• [EXERCISE MATERIALS]:
--- --- ---

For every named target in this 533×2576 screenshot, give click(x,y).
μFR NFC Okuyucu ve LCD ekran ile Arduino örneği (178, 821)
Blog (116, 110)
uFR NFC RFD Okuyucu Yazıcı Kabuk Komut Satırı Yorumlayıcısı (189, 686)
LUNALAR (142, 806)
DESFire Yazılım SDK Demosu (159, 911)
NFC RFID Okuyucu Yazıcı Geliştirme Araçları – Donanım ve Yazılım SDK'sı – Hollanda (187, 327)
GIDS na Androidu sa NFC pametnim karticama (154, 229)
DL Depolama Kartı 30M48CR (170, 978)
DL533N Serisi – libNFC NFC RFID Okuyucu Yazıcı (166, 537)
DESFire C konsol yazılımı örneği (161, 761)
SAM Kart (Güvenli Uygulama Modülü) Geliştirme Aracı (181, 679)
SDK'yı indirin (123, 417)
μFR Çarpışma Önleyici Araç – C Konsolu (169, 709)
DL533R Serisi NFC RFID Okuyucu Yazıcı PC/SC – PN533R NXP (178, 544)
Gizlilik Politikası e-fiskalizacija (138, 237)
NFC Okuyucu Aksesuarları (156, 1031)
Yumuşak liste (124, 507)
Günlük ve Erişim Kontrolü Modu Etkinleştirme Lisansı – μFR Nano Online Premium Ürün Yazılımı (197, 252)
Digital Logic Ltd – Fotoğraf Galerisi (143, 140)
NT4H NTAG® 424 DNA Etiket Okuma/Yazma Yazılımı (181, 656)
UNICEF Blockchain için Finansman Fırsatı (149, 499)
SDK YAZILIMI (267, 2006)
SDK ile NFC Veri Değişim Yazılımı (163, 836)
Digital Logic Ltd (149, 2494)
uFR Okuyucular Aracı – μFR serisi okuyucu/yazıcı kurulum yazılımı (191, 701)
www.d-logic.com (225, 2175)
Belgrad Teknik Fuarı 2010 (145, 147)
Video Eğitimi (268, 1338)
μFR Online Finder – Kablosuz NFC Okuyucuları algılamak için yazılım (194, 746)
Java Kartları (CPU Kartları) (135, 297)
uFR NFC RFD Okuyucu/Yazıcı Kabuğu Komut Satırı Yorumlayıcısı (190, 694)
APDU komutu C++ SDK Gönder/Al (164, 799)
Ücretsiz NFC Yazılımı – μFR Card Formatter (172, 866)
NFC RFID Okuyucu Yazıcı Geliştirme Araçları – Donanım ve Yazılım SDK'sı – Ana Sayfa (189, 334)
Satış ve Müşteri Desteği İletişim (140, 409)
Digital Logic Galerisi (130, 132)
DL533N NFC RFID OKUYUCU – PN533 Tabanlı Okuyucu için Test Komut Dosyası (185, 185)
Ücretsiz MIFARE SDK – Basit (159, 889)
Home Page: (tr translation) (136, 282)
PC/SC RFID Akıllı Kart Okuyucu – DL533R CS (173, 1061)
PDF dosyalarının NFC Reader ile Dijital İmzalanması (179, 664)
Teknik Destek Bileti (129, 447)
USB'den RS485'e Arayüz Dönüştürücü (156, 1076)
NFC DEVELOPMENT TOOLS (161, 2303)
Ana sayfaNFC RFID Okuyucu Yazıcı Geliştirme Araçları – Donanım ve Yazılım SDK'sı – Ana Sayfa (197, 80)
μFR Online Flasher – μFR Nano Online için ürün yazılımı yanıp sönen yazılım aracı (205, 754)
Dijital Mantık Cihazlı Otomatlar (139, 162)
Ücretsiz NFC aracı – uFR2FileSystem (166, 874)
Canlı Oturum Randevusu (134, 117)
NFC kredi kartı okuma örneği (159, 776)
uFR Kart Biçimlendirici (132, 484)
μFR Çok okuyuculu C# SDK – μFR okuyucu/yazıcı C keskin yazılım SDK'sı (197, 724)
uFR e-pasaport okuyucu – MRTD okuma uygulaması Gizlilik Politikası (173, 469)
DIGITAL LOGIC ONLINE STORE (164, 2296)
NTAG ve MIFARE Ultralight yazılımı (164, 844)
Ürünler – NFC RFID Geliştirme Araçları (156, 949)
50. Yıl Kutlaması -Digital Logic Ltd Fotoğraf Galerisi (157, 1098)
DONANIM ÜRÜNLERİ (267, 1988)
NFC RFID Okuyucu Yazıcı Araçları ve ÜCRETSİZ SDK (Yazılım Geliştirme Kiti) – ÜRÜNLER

--- --- ---

• [WHAT TO DO]: Set all of the entries down again, exactly as they were given.

• [SOLUTION]:
For every named target in this 533×2576 screenshot, give click(x,y).
μFR NFC Okuyucu ve LCD ekran ile Arduino örneği (178, 821)
Blog (116, 110)
uFR NFC RFD Okuyucu Yazıcı Kabuk Komut Satırı Yorumlayıcısı (189, 686)
LUNALAR (142, 806)
DESFire Yazılım SDK Demosu (159, 911)
NFC RFID Okuyucu Yazıcı Geliştirme Araçları – Donanım ve Yazılım SDK'sı – Hollanda (187, 327)
GIDS na Androidu sa NFC pametnim karticama (154, 229)
DL Depolama Kartı 30M48CR (170, 978)
DL533N Serisi – libNFC NFC RFID Okuyucu Yazıcı (166, 537)
DESFire C konsol yazılımı örneği (161, 761)
SAM Kart (Güvenli Uygulama Modülü) Geliştirme Aracı (181, 679)
SDK'yı indirin (123, 417)
μFR Çarpışma Önleyici Araç – C Konsolu (169, 709)
DL533R Serisi NFC RFID Okuyucu Yazıcı PC/SC – PN533R NXP (178, 544)
Gizlilik Politikası e-fiskalizacija (138, 237)
NFC Okuyucu Aksesuarları (156, 1031)
Yumuşak liste (124, 507)
Günlük ve Erişim Kontrolü Modu Etkinleştirme Lisansı – μFR Nano Online Premium Ürün Yazılımı (197, 252)
Digital Logic Ltd – Fotoğraf Galerisi (143, 140)
NT4H NTAG® 424 DNA Etiket Okuma/Yazma Yazılımı (181, 656)
UNICEF Blockchain için Finansman Fırsatı (149, 499)
SDK YAZILIMI (267, 2006)
SDK ile NFC Veri Değişim Yazılımı (163, 836)
Digital Logic Ltd (149, 2494)
uFR Okuyucular Aracı – μFR serisi okuyucu/yazıcı kurulum yazılımı (191, 701)
www.d-logic.com (225, 2175)
Belgrad Teknik Fuarı 2010 (145, 147)
Video Eğitimi (268, 1338)
μFR Online Finder – Kablosuz NFC Okuyucuları algılamak için yazılım (194, 746)
Java Kartları (CPU Kartları) (135, 297)
uFR NFC RFD Okuyucu/Yazıcı Kabuğu Komut Satırı Yorumlayıcısı (190, 694)
APDU komutu C++ SDK Gönder/Al (164, 799)
Ücretsiz NFC Yazılımı – μFR Card Formatter (172, 866)
NFC RFID Okuyucu Yazıcı Geliştirme Araçları – Donanım ve Yazılım SDK'sı – Ana Sayfa (189, 334)
Satış ve Müşteri Desteği İletişim (140, 409)
Digital Logic Galerisi (130, 132)
DL533N NFC RFID OKUYUCU – PN533 Tabanlı Okuyucu için Test Komut Dosyası (185, 185)
Ücretsiz MIFARE SDK – Basit (159, 889)
Home Page: (tr translation) (136, 282)
PC/SC RFID Akıllı Kart Okuyucu – DL533R CS (173, 1061)
PDF dosyalarının NFC Reader ile Dijital İmzalanması (179, 664)
Teknik Destek Bileti (129, 447)
USB'den RS485'e Arayüz Dönüştürücü (156, 1076)
NFC DEVELOPMENT TOOLS (161, 2303)
Ana sayfaNFC RFID Okuyucu Yazıcı Geliştirme Araçları – Donanım ve Yazılım SDK'sı – Ana Sayfa (197, 80)
μFR Online Flasher – μFR Nano Online için ürün yazılımı yanıp sönen yazılım aracı (205, 754)
Dijital Mantık Cihazlı Otomatlar (139, 162)
Ücretsiz NFC aracı – uFR2FileSystem (166, 874)
Canlı Oturum Randevusu (134, 117)
NFC kredi kartı okuma örneği (159, 776)
uFR Kart Biçimlendirici (132, 484)
μFR Çok okuyuculu C# SDK – μFR okuyucu/yazıcı C keskin yazılım SDK'sı (197, 724)
uFR e-pasaport okuyucu – MRTD okuma uygulaması Gizlilik Politikası (173, 469)
DIGITAL LOGIC ONLINE STORE (164, 2296)
NTAG ve MIFARE Ultralight yazılımı (164, 844)
Ürünler – NFC RFID Geliştirme Araçları (156, 949)
50. Yıl Kutlaması -Digital Logic Ltd Fotoğraf Galerisi (157, 1098)
DONANIM ÜRÜNLERİ (267, 1988)
NFC RFID Okuyucu Yazıcı Araçları ve ÜCRETSİZ SDK (Yazılım Geliştirme Kiti) – ÜRÜNLER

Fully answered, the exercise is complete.